John Wesley made the first of his twenty-one visits to Ireland in 1747, finding 280 Methodists who had been gathered together in Dublin by pioneer lay preachers. The word spread very rapidly inwards and served to strengthen the Protestant witness in a country which is predominantly Roman Catholic except what is now known as Northern Ireland. The first chapel was opened at Dublin in 1752 and the first conference was held at Limerick in the same year. Emigrants from Ireland during the eighteenth and nineteenth centuries were of immense importance in spreading Methodism to other parts of the world. They included Barbara Heck, Philip Embury, Robert Strawbridge, and Robert Williams, pioneers in the United States of America, and Laurence Coughlan, the founder of Methodism in Newfoundland. The Irish Methodist Church has one constitution throughout the Republic and Northern Ireland with a President of the Methodist Church in Ireland. The President of the British Conference, as the successor of John Wesley, presides, however, over the Irish Conference, and six Irish representatives sit as members of the British Conference. There are 222 congregations, 16,200 recognized adult members and a total community roll of almost 55,800. There are 130 ministers in active work and 60 retired ministers. Local preachers total 293, with 68 local preachers on trial.
Methodism has made an important contribution to Irish education, including the establishment of Wesley College in Dublin, Methodist College in Belfast, and Gurteen College in Co Tipperary-this last a college of agriculture. It has developed a wide-ranging social work service, largely through its five city missions in Dublin, Belfast, Newtonabbey and Londonderry, which control several homes for the elderly, hostel accommodation for needy men and woman, residential care for adolescents and day care centers for the elderly. An increasing number of churches in other towns provide a range of services on their premises, including luncheon clubs, community advice centers, pre-school play groups, practical help and work with the elderly, etc.
Together with other churches, the Methodist Church in Ireland is deeply concerned with the issue of reconciliation and peace in Ireland. Many of the ministers and people have taken leading roles on efforts to establish peace during recent years of community strife.

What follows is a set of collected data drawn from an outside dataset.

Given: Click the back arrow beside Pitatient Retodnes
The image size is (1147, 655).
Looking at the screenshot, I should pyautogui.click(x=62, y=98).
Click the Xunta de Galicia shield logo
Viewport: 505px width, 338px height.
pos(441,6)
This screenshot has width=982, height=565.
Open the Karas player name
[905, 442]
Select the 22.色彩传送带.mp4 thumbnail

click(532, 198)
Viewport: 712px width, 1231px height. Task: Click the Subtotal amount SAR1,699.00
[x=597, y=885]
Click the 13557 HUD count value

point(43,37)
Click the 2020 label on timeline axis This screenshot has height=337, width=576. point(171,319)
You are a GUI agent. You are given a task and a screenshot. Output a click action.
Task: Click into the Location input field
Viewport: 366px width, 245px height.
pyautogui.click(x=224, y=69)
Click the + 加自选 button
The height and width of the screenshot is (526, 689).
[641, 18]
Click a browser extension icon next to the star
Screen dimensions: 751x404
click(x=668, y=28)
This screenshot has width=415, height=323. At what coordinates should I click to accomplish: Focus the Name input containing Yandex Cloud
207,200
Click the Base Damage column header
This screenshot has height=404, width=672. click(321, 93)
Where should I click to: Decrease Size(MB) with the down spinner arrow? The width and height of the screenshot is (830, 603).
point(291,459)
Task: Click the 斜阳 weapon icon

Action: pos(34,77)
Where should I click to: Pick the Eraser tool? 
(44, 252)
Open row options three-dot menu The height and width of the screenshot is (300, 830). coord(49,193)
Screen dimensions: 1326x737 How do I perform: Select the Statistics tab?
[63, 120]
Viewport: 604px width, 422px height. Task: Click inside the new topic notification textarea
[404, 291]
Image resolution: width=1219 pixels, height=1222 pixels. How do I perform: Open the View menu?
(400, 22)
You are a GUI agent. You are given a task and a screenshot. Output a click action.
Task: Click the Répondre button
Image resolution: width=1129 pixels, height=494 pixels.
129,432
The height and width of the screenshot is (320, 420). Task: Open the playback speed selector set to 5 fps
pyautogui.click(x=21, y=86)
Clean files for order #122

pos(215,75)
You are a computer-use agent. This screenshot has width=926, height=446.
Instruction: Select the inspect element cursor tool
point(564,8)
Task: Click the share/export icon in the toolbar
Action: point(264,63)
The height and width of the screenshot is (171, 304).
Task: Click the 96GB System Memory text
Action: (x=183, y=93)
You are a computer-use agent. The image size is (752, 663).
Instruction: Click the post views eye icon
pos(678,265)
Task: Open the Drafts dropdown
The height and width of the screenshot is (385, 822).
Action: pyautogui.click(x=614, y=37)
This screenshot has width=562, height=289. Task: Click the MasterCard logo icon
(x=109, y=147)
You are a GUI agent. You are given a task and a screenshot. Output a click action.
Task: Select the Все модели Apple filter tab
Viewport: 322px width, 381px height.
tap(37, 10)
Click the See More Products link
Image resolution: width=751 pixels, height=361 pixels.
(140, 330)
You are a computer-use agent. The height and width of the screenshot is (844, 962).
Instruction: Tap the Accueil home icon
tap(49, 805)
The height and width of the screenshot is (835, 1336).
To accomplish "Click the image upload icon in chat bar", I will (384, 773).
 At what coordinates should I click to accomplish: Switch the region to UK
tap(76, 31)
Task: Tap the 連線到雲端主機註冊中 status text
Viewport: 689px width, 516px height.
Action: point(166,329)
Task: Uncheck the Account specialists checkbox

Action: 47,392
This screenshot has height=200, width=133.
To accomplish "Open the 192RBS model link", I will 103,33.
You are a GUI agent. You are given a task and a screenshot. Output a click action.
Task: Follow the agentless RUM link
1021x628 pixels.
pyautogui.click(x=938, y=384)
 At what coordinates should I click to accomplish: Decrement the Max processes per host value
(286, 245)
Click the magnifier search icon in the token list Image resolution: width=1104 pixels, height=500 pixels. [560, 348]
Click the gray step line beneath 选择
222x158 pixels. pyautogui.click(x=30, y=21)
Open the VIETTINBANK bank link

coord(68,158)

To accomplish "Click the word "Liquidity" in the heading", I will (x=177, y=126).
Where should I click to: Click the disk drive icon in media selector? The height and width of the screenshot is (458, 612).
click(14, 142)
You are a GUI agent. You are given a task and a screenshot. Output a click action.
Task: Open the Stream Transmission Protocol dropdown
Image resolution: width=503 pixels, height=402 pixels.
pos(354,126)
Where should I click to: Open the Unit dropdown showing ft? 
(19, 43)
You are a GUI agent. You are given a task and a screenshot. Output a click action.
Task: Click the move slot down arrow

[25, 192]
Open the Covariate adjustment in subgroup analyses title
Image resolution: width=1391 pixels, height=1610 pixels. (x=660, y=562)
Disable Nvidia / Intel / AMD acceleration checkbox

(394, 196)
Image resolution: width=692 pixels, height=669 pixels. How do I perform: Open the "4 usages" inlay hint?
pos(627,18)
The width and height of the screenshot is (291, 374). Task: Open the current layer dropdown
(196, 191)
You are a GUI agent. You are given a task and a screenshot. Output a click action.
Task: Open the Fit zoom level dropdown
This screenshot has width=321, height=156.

Methodism was introduced into Italy during the second half of the last century, when the Risorgimento movement for reunification of Italy was in full force.
In 1859 the Wesleyan Missionary Society of London sent its general secretary to sound out what possibilities there were of Protestant preaching in this country. The Rev. Henry Piggott and his co-workers arrived in 1861 and their preaching gave birth to the “Wesleyan Methodist Church.”
Methodism first spread in Northern Italy, then from 1864 through the South. A theological school was founded together with social centers, and a few periodicals started publishing. This work, however, met with great difficulty after the rise of fascism in the 1920s and one by one the centers were forced to close. The government sent some ministers away from their churches and revoked others’ permission to preach. The decade from 1935 to 1945 could be defined by the motto “resist at all cost.” Thanks to the Lord the congregation did resist and since then they have continued to witness their faith, within the limits of their possibilities.
In 1871, the year after the break of Porta Pia, when the Pope’s temporal power was limited to the Vatican City, the Episcopal Methodist Missionary Society of New York sent the Rev. Leroy Vernon, who began his work in Modena, Bologna, Florence and Rome. In 1873 he was in Milan and proceeded to visit many other cities and smaller towns all over Italy. The Episcopal Methodist Church reached its widest diffusion during the years 1911-1935. At the same time, once again because of the financial crisis and the fascist regime, many of its achievements had to be renounced, both in the field of evangelization and the social and educational works.
Piggott and Vernon had not been the classic missionaries of the colonialistic age. They had a very clear understanding of the historical period Italy was going through. They put themselves to the task of contributing, by preaching the gospel, to developing an all-Italian Protestant Reformed Movement. This also served to expand those areas of freedom which were already open. A Protestantism completely immersed in the spirit of the Risorgimento was developing.
In May 1946 the union took place of the two branches of Italian Methodism. The Evangelical Methodist Church of Italy was born as a district of the British Methodist Conference. In 1948 the Italian Methodist Church took part in the founding of the World Council of Churches. In 1962 it achieved full autonomy with its own Conference. In 1975 the process of federation began between the Waldensian and Methodist churches and became operative in 1979. Churches have maintained their individual identities and organization, including financial administration. We share ministers between our churches, have one theological college, and one united circuit and district meeting.
Today there are about 4,200 Italian Methodists of whom 2,700 are baptized members. They are constituted in about 50 congregations spread all over the country. There are numerous Methodist social projects, especially in the south of Italy. The most significant are the “social center” in Villa S. Sebastiano (Abruzzi), and in Scicili (Sicily) “Casa Materna” in Portici near Naples; “Centro Emilio Nitti,” “Casa Mia” in Naples, the youth center “Ecumene” near Velletri that runs biblical training and which promotes debates on social and political problems; “Creating Hope” Intra for refugees and migrants’ Methodist Center.